----- Task input -----

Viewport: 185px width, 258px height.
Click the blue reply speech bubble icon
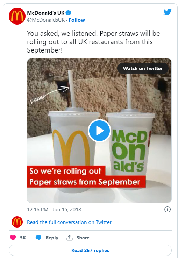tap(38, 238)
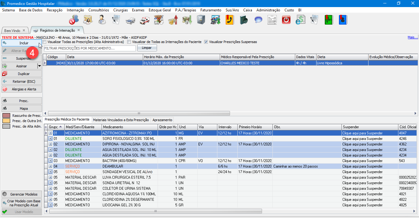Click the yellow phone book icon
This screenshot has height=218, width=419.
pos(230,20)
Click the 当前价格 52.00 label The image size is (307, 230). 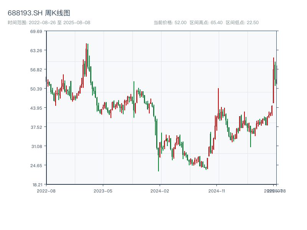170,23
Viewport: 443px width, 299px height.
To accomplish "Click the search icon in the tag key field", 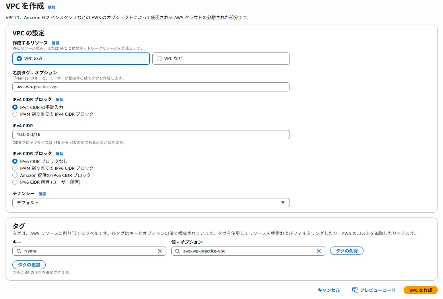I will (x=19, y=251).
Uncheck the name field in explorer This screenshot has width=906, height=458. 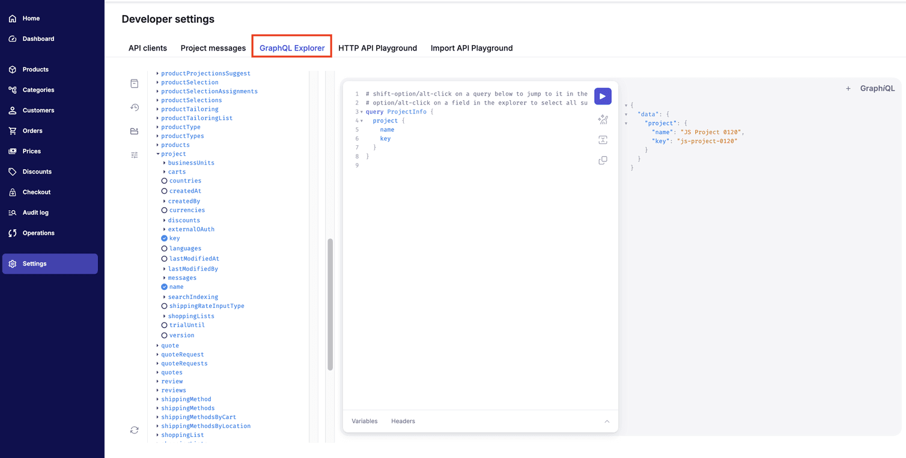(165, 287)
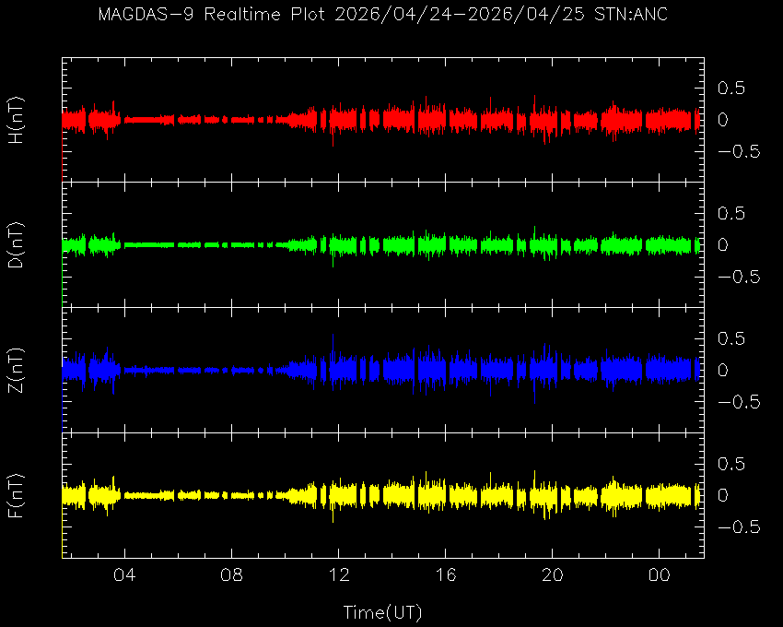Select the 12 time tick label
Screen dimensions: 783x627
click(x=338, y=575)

-----
----- Task input -----

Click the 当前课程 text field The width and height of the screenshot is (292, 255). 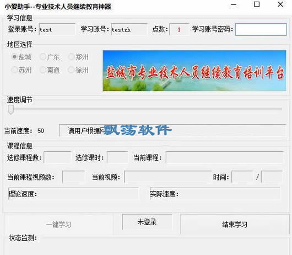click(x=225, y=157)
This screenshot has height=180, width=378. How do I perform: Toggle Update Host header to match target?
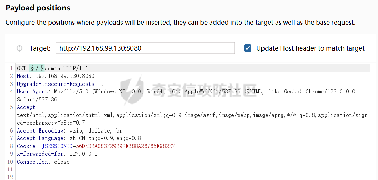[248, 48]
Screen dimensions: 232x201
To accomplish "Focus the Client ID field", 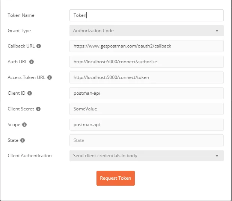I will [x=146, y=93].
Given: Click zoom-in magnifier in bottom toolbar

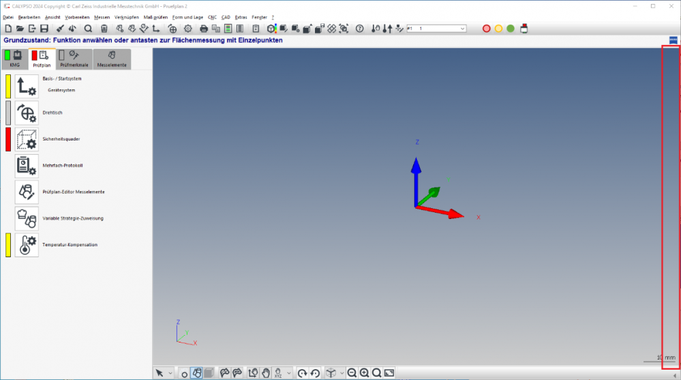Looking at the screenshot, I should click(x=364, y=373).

-----

The lines of the records that contain the string "Viewport" should be located and copied.

Viewport: 185px width, 258px height.
Viewport: 443px width, 299px height.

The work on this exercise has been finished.